*** Extracted data

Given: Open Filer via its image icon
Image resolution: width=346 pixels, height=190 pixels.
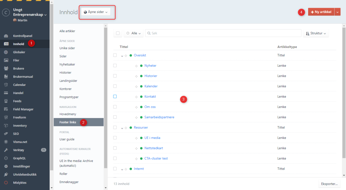Looking at the screenshot, I should [6, 60].
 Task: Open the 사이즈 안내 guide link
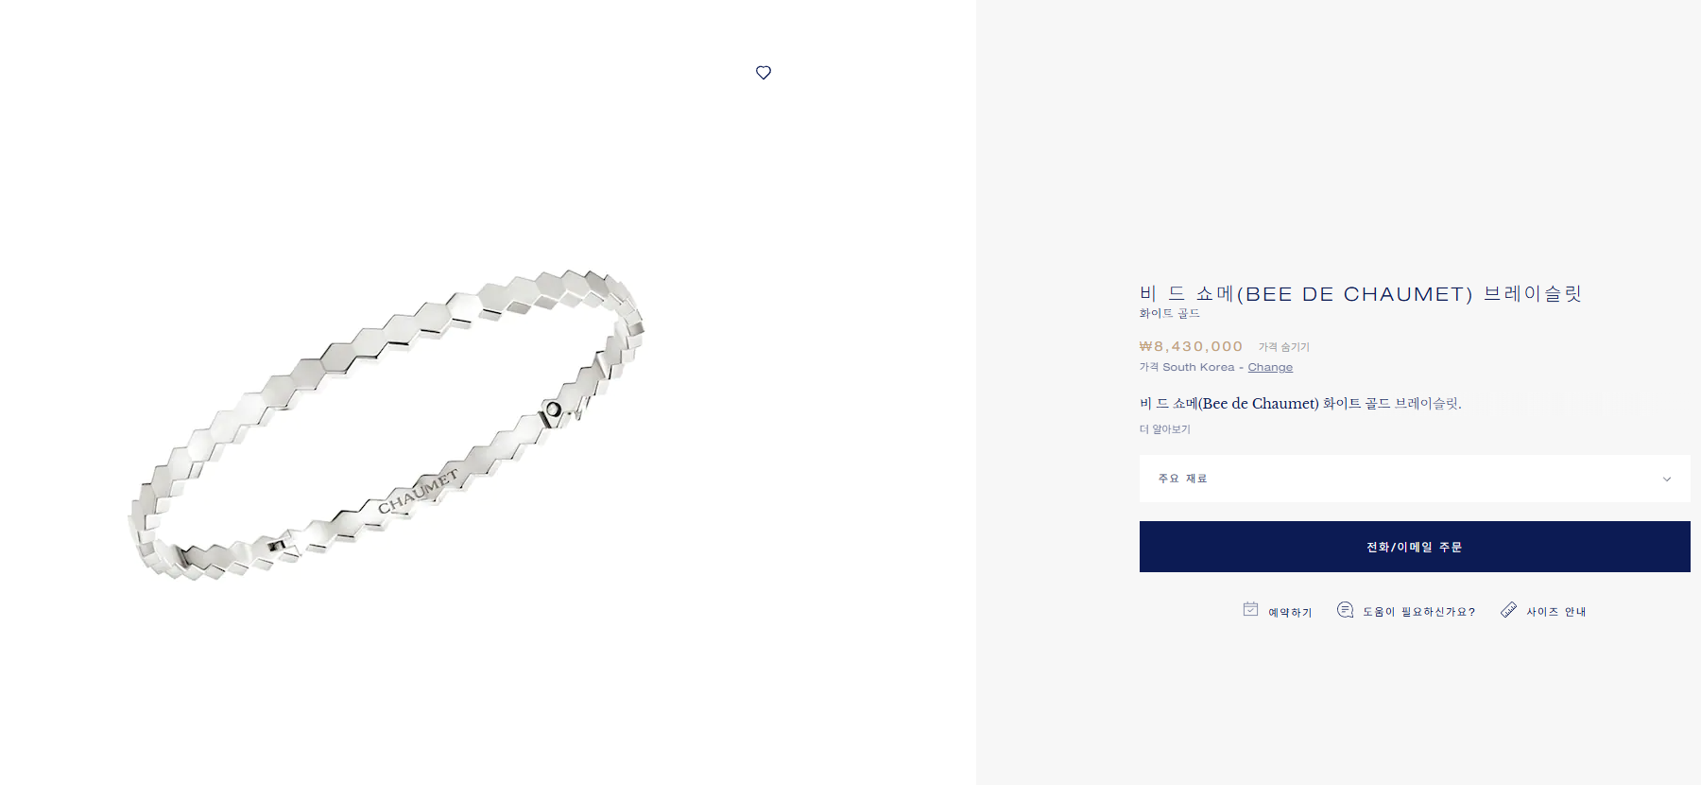pyautogui.click(x=1556, y=612)
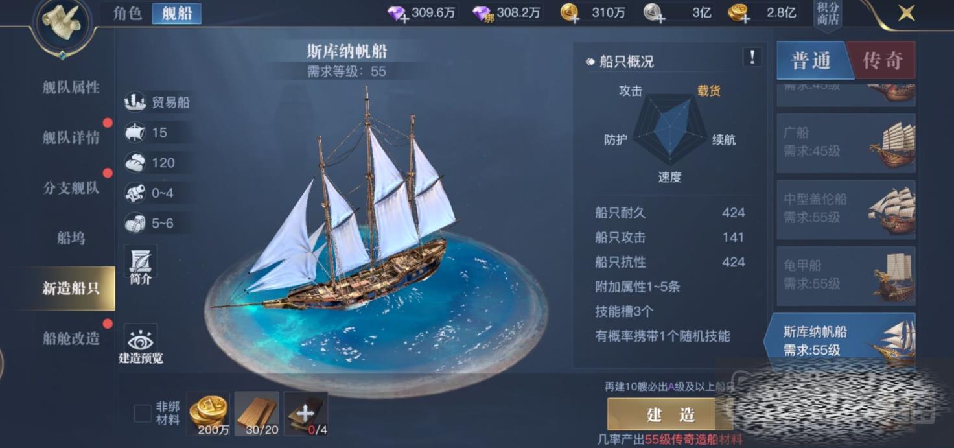Select the 龟甲船 ship entry
Screen dimensions: 954x448
[x=846, y=276]
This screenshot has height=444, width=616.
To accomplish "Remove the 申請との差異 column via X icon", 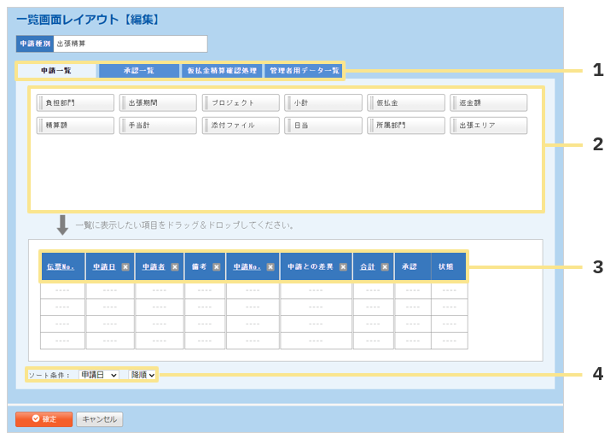I will coord(343,267).
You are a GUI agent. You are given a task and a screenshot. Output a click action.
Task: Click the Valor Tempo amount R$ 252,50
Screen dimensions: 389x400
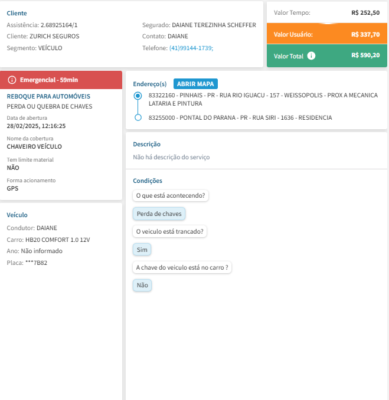pos(365,12)
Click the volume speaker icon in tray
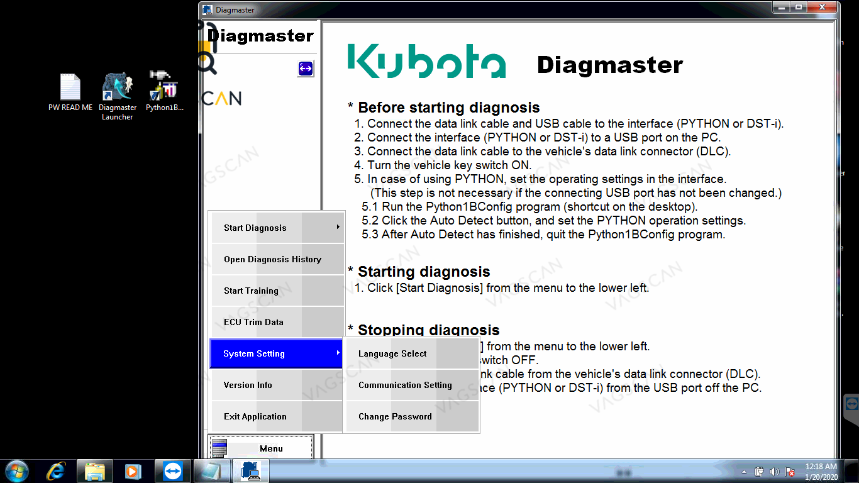Image resolution: width=859 pixels, height=483 pixels. click(x=774, y=472)
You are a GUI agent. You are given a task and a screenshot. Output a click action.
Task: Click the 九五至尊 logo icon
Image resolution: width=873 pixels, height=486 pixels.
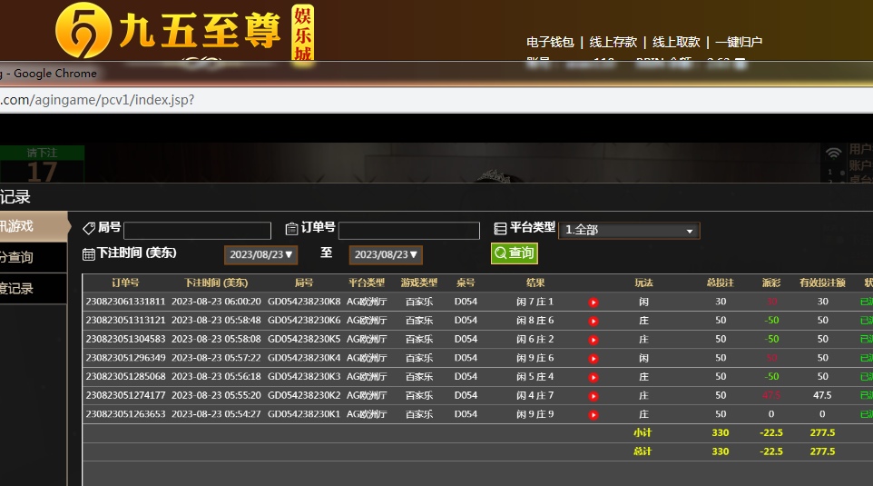(83, 30)
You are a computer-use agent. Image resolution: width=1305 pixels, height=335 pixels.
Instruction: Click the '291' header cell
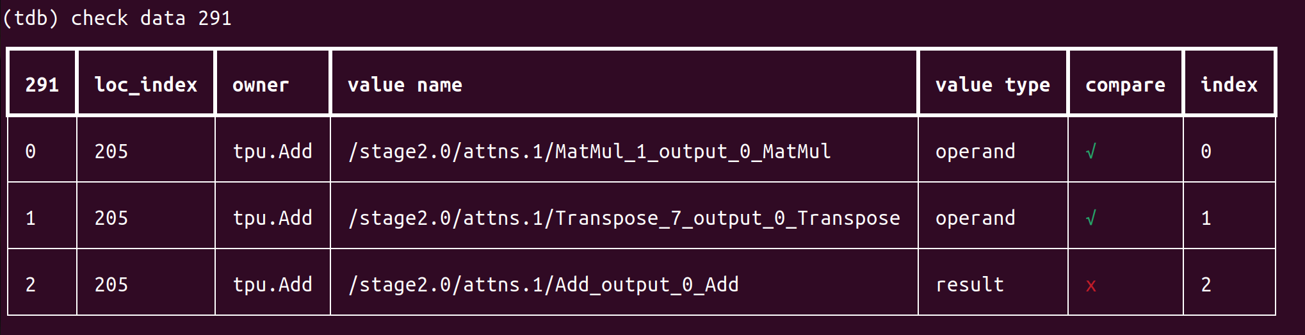click(x=42, y=85)
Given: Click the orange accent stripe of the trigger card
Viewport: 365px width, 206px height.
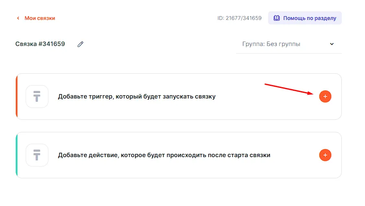Looking at the screenshot, I should pyautogui.click(x=17, y=96).
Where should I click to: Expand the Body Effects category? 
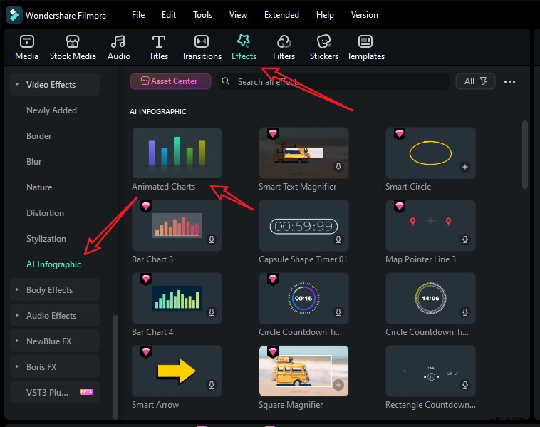pos(16,290)

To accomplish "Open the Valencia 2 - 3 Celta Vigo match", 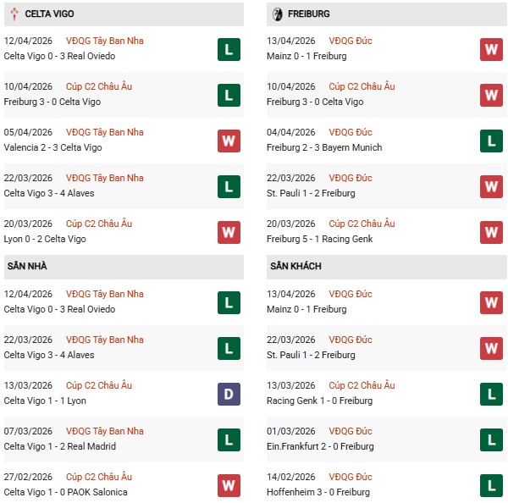I will tap(51, 147).
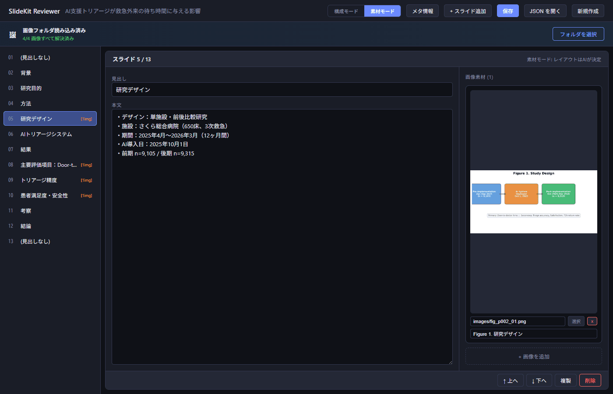
Task: Click the image folder icon in banner
Action: [x=13, y=35]
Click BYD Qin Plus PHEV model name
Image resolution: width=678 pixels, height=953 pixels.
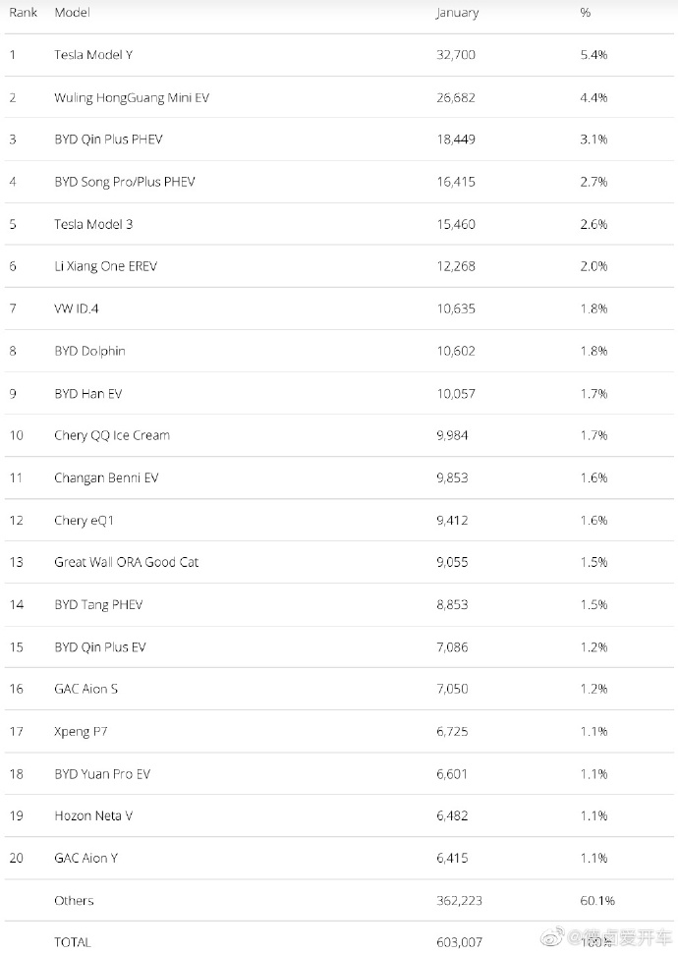pos(108,140)
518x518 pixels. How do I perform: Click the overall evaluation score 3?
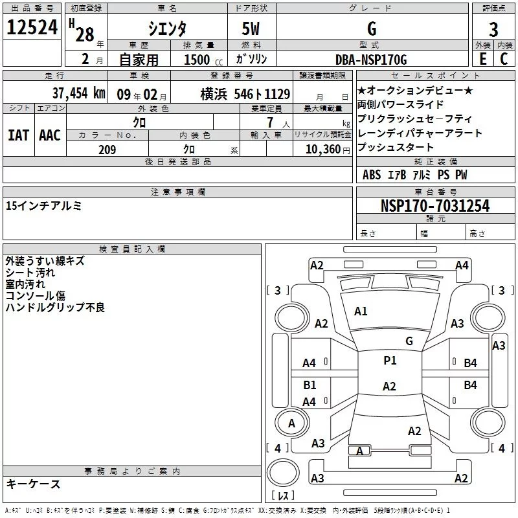coord(493,28)
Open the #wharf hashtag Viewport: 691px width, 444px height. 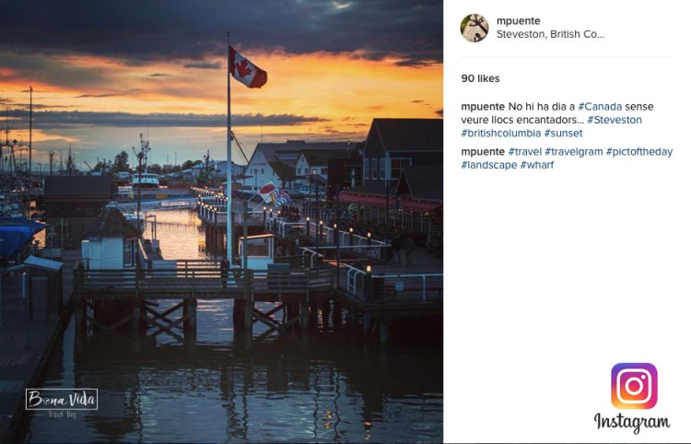(536, 165)
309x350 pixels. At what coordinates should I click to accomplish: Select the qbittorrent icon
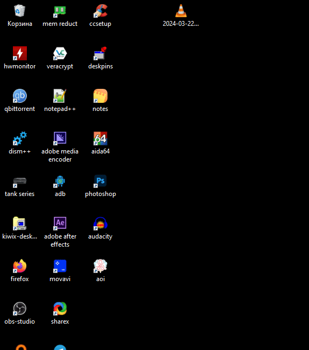tap(20, 96)
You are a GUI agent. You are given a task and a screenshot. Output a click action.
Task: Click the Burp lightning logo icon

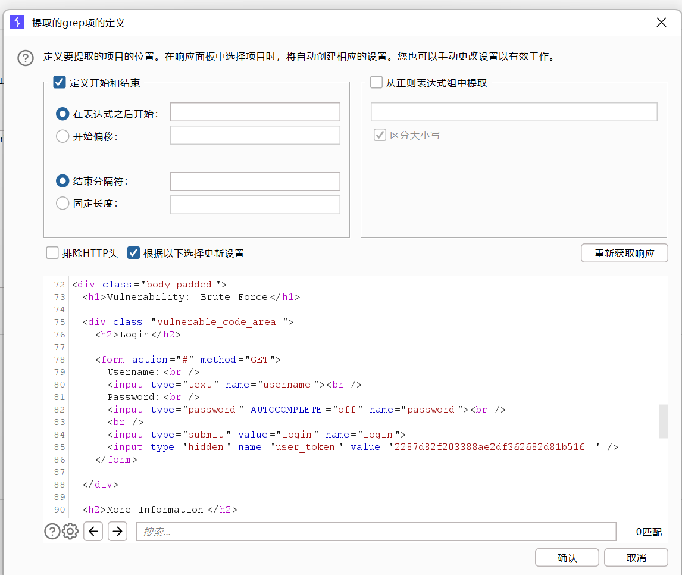tap(17, 23)
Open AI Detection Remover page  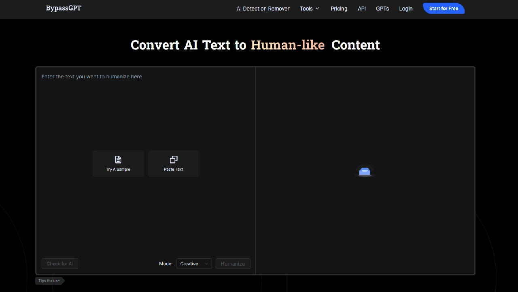[x=263, y=9]
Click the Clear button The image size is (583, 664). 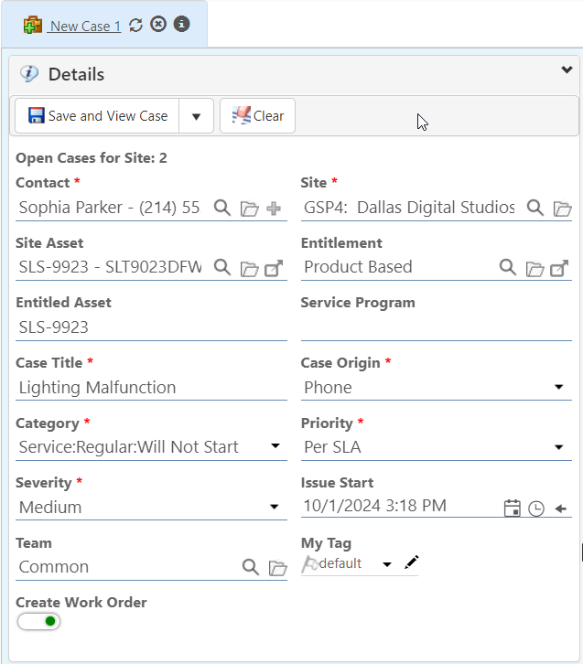pos(257,116)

******

# Required action:
Nothing but the lines from the start of the records above through the line with "This screenshot has height=444, width=616." should be retyped, each exactly as written; leave out all pictures.

# Task response:
Given: Open Filer via its image icon
Image resolution: width=346 pixels, height=190 pixels.
Looking at the screenshot, I should [6, 60].
 Task: Open the 사이즈 안내 guide link
pyautogui.click(x=1556, y=612)
Select the 龟甲船 ship entry
Screen dimensions: 954x448
[x=846, y=276]
This screenshot has height=444, width=616.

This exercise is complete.